Now I cringe, as I've learned its premise is based almost entirely upon misconceptions, including the fact that its central conceit is, well, wrong. Participants are not only talking like Hollywood pirates, not real ones, but like a single actor in particular: Robert Newton. He exaggerated his own English West Country accent for the part of Long John Silver in the 1950 Treasure Island film and an additional 1954 Long John Silver movie for Disney that spun off into a 26-episode TV series. He also played leading role in 1952's Blackbeard the Pirate. Yes, the West Country produced a number of well-known pirates, Henry Every in particular, but so did many other parts of England and the rest of the world.

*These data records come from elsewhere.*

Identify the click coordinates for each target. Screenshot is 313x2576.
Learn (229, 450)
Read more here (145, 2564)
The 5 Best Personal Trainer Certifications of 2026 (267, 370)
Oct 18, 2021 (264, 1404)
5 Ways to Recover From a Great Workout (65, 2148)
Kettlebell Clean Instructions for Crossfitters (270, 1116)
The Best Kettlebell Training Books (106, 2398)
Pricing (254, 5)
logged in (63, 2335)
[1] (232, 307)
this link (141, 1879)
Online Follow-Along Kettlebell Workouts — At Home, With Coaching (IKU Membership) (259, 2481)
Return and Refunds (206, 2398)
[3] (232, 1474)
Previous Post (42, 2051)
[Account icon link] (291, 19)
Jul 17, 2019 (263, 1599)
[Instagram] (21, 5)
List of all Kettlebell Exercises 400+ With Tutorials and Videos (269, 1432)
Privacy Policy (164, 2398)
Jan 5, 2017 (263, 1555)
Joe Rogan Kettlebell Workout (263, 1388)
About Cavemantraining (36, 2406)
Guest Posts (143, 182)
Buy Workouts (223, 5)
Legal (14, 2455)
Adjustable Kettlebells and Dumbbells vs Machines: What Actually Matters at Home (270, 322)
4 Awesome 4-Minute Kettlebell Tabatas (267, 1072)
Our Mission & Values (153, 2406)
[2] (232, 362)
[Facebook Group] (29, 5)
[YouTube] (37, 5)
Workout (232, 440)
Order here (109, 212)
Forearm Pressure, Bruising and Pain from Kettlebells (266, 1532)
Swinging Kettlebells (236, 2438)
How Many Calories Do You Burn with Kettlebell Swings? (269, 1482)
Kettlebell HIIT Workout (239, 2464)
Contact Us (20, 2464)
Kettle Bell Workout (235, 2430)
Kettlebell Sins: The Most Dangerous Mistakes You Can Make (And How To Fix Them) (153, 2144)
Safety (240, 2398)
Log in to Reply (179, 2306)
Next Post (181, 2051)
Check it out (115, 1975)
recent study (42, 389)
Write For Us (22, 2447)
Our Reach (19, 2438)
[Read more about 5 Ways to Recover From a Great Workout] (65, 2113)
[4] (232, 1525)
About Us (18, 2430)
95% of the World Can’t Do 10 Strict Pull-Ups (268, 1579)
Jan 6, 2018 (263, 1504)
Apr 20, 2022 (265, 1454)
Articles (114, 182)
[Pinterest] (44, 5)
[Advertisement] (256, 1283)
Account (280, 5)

|Robert Newton with Bobby Driscoll in a publicity shot|
for the 1950 film Treasure Island
Slate has a nice discussion of how pirates actually talked, and whether they actually said "aaarrr." (Short answer: No.)
Many of the terms we now associate with pirates weren't even used by them or during the era they made famous. Grog, for example,is a Royal Navy term: 1760-70; from Old Grog (alluding to his grogram cloak), the nickname of Edward Vernon (died 1757), British admiral, who in 1740 ordered the alcoholic mixture to be served, instead of pure spirits, to sailors. It was also coined 30 years after the heyday of the Caribbean pirates.
Learning more about TLAPD has just made me more discouraged. Founders.Oregonians John Baur and Mark Summers, who title themselves Ol' Chumbucket and Cap'n Slappy. It was an in-joke between them until they wrote a letter about their idea to comic Dave Barry in 2002, and he promoted the idea in his column. Yes, that Dave Barry, he who with Ridley Scott so besmirched the character of Captain Hook and the other Jolly Roger pirates in their Peter and the Starcatchers books. I loved Barry's humor columns when I was growing up, but I've got a bone to pick with him now.
Perhaps I'm losing my sense of humor. But when Facebook and Krispy Kreme are jumping on board (so to speak), maybe the joke has run its course. (To be fair, I suppose Long John Silver's restaurants didn't have much of a choice.)
|Walking the plank happened probably|
once. It makes a good threat, though.
One of the themes of The Stowaway is the many-layered nature of truth, which is not served by simplification or the few selected details of a story presented for the stage. Talk Like a Pirate Day serves to make comedy of people and a way of life which were not comic in the least, and ignores much of the colorful realities that make pirates fascinating to the current day--including a level of violence that would shock even our media-soaked society. I'm finding this level of fictionalization increasingly hard to forgive. And no, a doughnut won't help.